Provincetown Town Meeting Passes Housing Initiatives

CCB MEDIA PHOTO Provincetown Finance Committee Chairman Michael Canizales speaks in favor of creating a Year-Round Rental Housing Trust.

Provincetown Finance Committee Chairman Michael Canizales speaks in favor of creating a Year-Round Rental Housing Trust.

PROVINCETOWN – Housing was again the focus on the third night of Provincetown’s Town Meeting.

Voters last night passed a number of initiatives designed to increase the town’s stock of year-round rental and affordable housing.

Among those initiatives was to expand the residential property tax exemption to include property owners who rent their units to year-rounders. Towns across the commonwealth have the option by a vote of selectmen or town council to institute a split tax whereby those who live in the town year-round get a break on taxes and seasonal residents pay a higher rate.

Provincetown’s initiative, if approved by the state legislature, would extend the tax break to those who do not live in town year-round but who rent their units to year-rounders.

During the debate, some residents were concerned that people would find a way to trick the system. But town officials behind the initiative said that safeguards would be in place through the state’s Department of Revenue.

Another concern was that by separating property tax payers into different categories it would put year-round residents against seasonal homeowners. The head of a seasonal homeowner association spoke against it. But the article passed as determined by the moderator by a majority in a show of hands.

Another initiative that passed after lengthy debate as the last article of the night was a special act that would create a Year-Round Housing Trust.

Town Attorney John Giorgio said he was not aware of the initiative in any other town in Massachusetts.

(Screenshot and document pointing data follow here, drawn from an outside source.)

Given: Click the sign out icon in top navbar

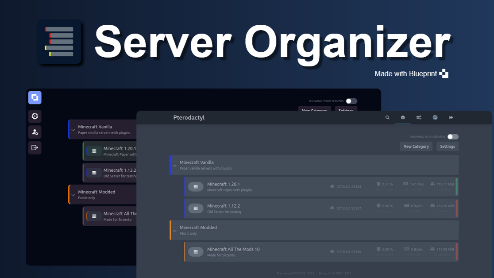Looking at the screenshot, I should pos(451,118).
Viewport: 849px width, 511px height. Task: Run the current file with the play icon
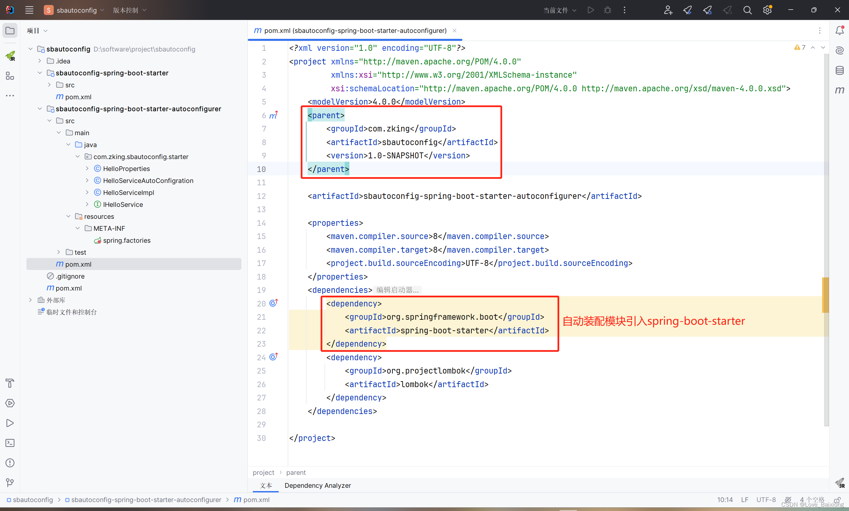point(591,10)
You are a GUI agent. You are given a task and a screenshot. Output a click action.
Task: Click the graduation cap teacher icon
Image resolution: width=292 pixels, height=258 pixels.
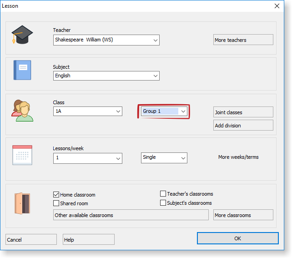(22, 35)
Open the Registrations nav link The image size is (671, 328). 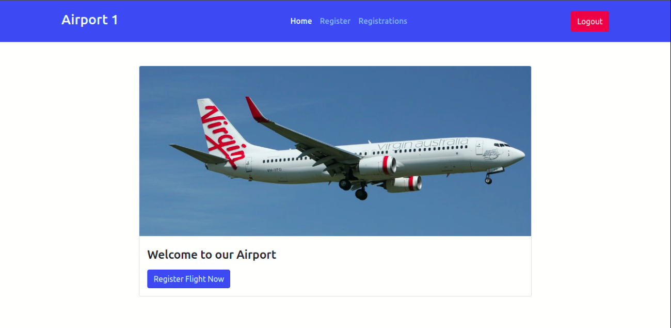382,21
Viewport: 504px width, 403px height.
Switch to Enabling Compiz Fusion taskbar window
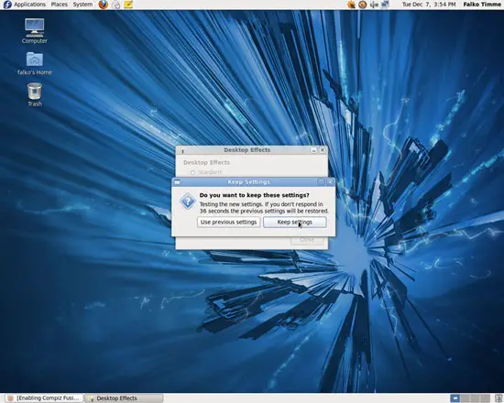pos(44,398)
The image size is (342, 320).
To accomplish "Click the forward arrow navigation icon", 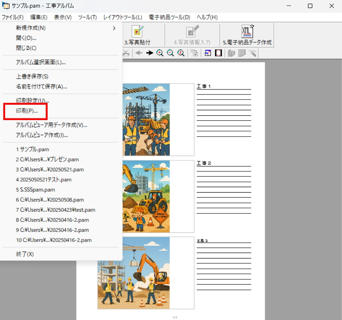I will 149,53.
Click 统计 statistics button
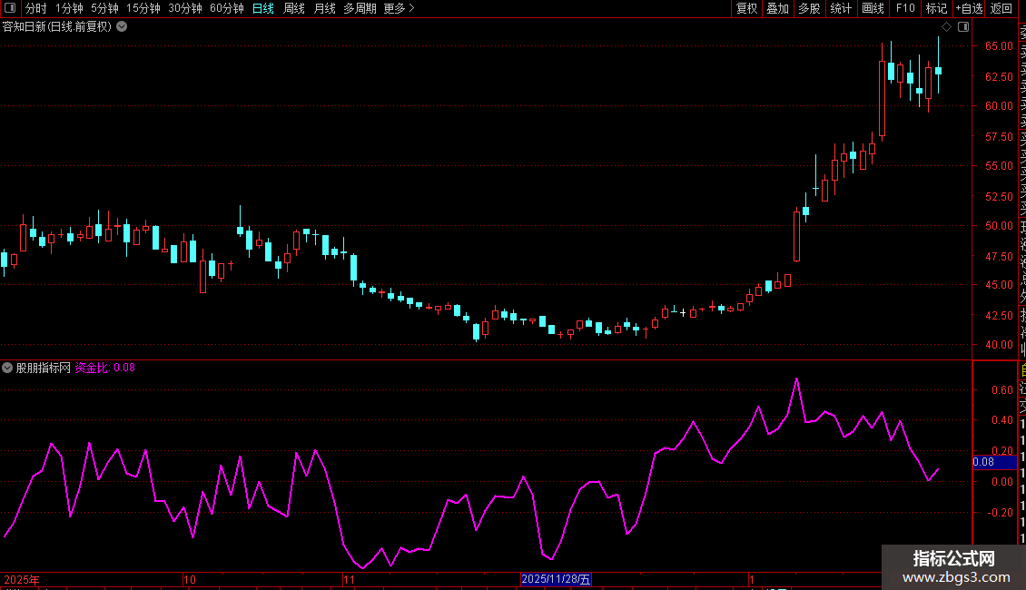The height and width of the screenshot is (590, 1026). pyautogui.click(x=841, y=8)
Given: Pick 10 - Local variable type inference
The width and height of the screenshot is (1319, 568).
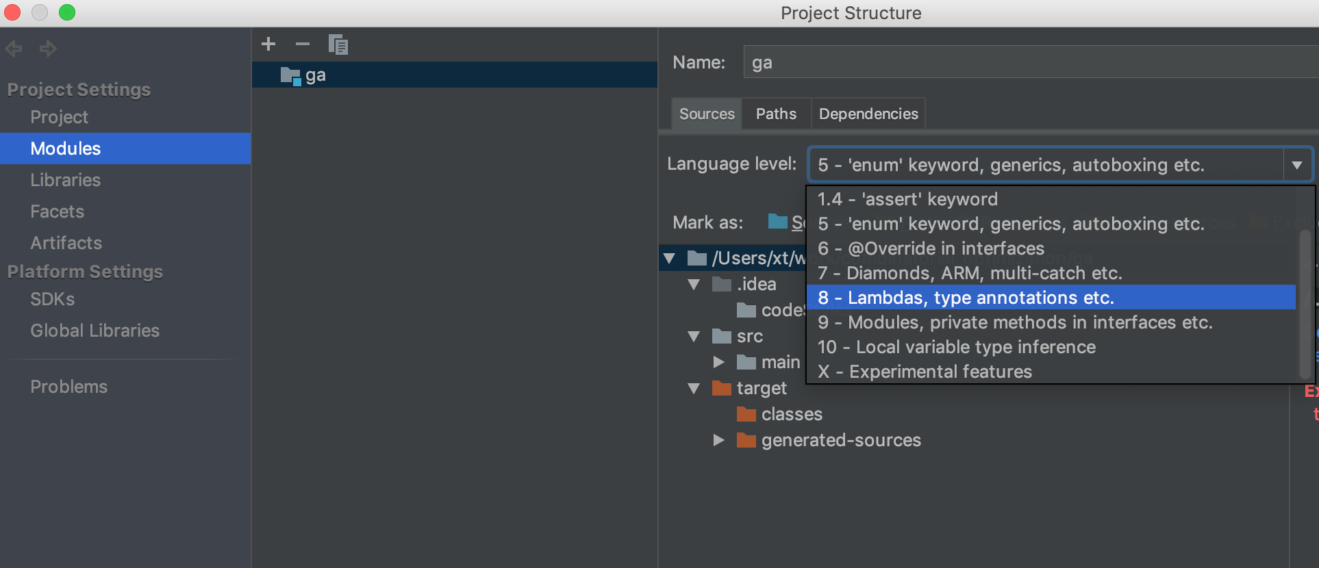Looking at the screenshot, I should tap(956, 347).
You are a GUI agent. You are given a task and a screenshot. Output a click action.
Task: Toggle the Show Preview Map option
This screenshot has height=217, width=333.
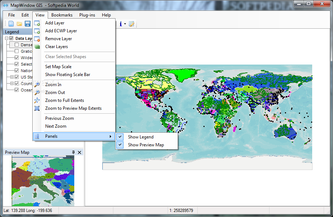pos(146,145)
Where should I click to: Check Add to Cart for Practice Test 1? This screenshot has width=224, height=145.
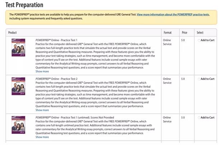[199, 40]
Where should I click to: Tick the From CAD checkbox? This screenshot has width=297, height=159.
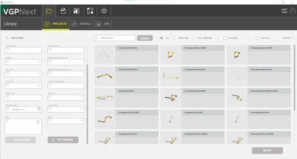(x=257, y=38)
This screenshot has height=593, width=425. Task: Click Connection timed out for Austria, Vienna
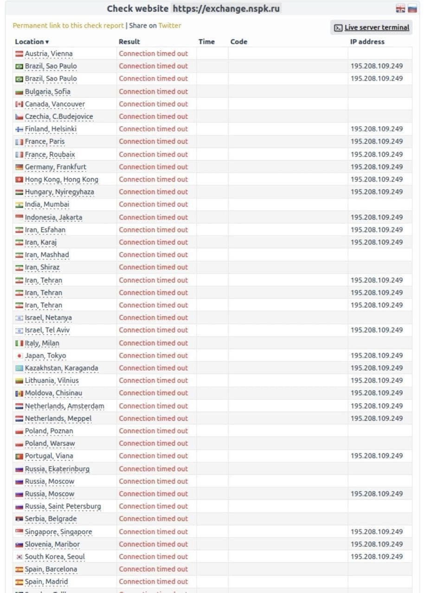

“We’re trying to be trail-blazers,” said Provincetown Finance Committee Chairman Michael Canizales.

The trust, under the town, would buy up existing units in town and rent them out at market rates.

Canizales, as a major proponent of the plan, presented the article to town meeting. After the article passed, he spoke about its significance.

“Provincetown has a chronic problem that so much of our housing stock turned from single family homes into seasonal rental condos over the past three decades,” Canizales said. “What this does is Instead of trying to build new units, it’s having the town buy up existing units that are currently seasonal condos and turn them back into year-round rentals. So we’re remixing the stock using our balance sheet toward our chronic problem which is year-round rentals. We have no development risk, because its existing stock. It’s taking the stock that currently exacerbating the problem and turning it on its head and making them solve the problem.”

Town Meeting also passed a zoning article that would allow apartments in the Residential 1 zoning district, which is currently limited to single family homes. Again the debate centered on the worry that the zoning restrictions on the apartments would not be able to be enforced.

But Provincetown Town Planner Gloria McPherson said that with any zoning rules, enforcement is mostly complaint driven and enforcement is through the building department. “Some will scam the system, some won’t,” she said.

Town Meeting voters also passed an article to spend $4.9 million to construct a wave attenuation system at Macmillan Pier meant to protect the pier during large storms. The total cost to the town is expected to be lowered significantly by a grant from the Federal Emergency Management Administration that would pay 75 percent of the cost. The article also requires approval by the voters because the construction would be paid for through a Proposition 2 1/2 tax override. In the final vote, it was approved by the needed two-thirds of voters with 131 in favor and 49 opposed.

An article to purchase a three-quarter acre parcel known as Winslow Farm, located next to the town-owned Veterans of Foreign Wars building, was indefinitely postponed on the second night of Town Meeting. The article was voted Monday night and failed to garner the necessary two-thirds. A petition was made for reconsideration and again it failed to gain the needed two-thirds.

But a mix-up in procedure meant that an amendment and not the actual article had been voted Monday night.

Tuesday night, selectmen decided not to bring the article before Town Meeting for a third vote under the thinking that it had failed to pass twice and bringing it for a third vote would be seen as bad form by Town Meeting.

“We’re moving on,” said Chairman of the Provincetown Board of Selectmen Thomas Dunigan.